Campus Events
Campus sorority numbers to swell with upcoming Kappa Delta colonization
Members of Alpha Omicron Pi sorority cheer during Unity Day festivites after the conclusion of formal recruitment. Kappa Delta will soon replace AOPi as the newest sorority on campus.
Kappa Delta will be the University’s eighth sorority, following in the 2009 footsteps of Alpha Omicron Pi and the addition of Chi Omega in 2004. Meanwhile, the recent suspension of Sigma Phi Epsilon and the disbanding of Sigma Alpha Mu mean there will be ten fraternities participating in spring rush.
With a new sorority being added to campus every few years and on-campus facilities for Greek organizations largely exhausted, administrators say they are beginning to consider long-term plans for Greek Life at the University, though they have yet to settle on a definitive vision.
“Our men’s and women’s groups are at different places right now and so wanting to respect that, the conversations are kind of starting at what does our men’s community, and what does our women’s community need,” Lucy Morlan, assistant director of student involvement & leadership, said. “There’s no magical 10-year plan, [for] men or women.”
“The women’s [community] just seems to be growing at a little bit higher pace,” Morlan added.
Though some members of the Women’s Panhellenic Association thought Kappa Delta’s colonization, scheduled for January 25-27, might affect formal recruitment, organizers said this year’s recruitment had almost identical participation to last year.
“Individuals had the opportunity to pass on formal recruitment with the hope of joining Kappa Delta and therefore bypassing coming back early and having to go through the formal recruitment process, but no one seemed to really do that,” senior Carly Schulman, Women’s Panhellenic Association Vice President of Recruitment, said.
Kappa Delta’s colonization could not happen during formal recruitment because it is not yet an official Greek organization at the University.
Brianna Becker, leadership development consultant for Kappa Delta, said that the opportunity to join a new sorority is unique and likely what gets women who had not previously considered Greek Life interested.
“Colonization can look so different from [normal recruitment], starting traditions…and just being able to say you were a founding member,” Becker said.
New members will work to establish how the sorority’s philanthropy efforts fit into Kappa Delta’s national efforts, which center on female empowerment and focus on charities such as Girl Scouts of America, and the Greek community’s efforts as a whole. After approximately five weeks, the group will select officers, and after six they will become a fully established chapter, barring unforeseen circumstances.

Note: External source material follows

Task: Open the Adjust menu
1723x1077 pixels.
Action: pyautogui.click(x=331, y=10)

“It’s a really cool experience. It makes me wonder if I hadn’t been Greek at this point in my college career, is this something I’d be interested in? Because as a senior, at least, you join this semester and then you have this lifelong international network as a result,” Schuman said. “I don’t think we’ve had a single senior go through formal recruitment this year.”
While AOPi recruited a few years before reaching its full capacity, an approach Morlan said worked out well for a new organization, Becker said Kappa Delta has seen a large amount of interest in just the first week of its recruitment efforts. Through outreach such as informal coffee dates, they hope to get approximately 160 new members, including both freshmen and upperclassmen.

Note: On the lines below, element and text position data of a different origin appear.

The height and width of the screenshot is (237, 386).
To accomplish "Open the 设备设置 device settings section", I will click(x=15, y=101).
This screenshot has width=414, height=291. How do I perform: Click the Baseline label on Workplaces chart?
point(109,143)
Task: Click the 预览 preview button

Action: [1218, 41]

Their recruitment will overlap fraternity rush, which begins with open houses on January 20 and continues through bid acceptance on Feb. 8.
Junior Ethan Goldstein, external vice president of the Inter-fraternity Council said they do not envision a lesser number of participating fraternities having any particular effect on rush.
“We don’t have official numbers yet but I don’t see it being any sort of issue that will decrease our numbers,” Goldstein said.
“[For] the guys who were interested in Sig Ep…it is unfortunate that they will have one less [fraternity], maybe one that they were very fond of, that they could be a part of,” Goldstein added. “But I don’t think that will mean by any means that any less guys will come out or that they’re restricted in any way. Each of the houses fills a very unique niche.”
Goldstein said that while they may want to start looking at possible expansions to the fraternity system at some point in the future, it isn’t a current concern.
“Where things stand right now, it would be best to solidify the base we have now; to take the ten fraternities we have now and make a solid community, not only of each house individually but as a whole,” Goldstein said.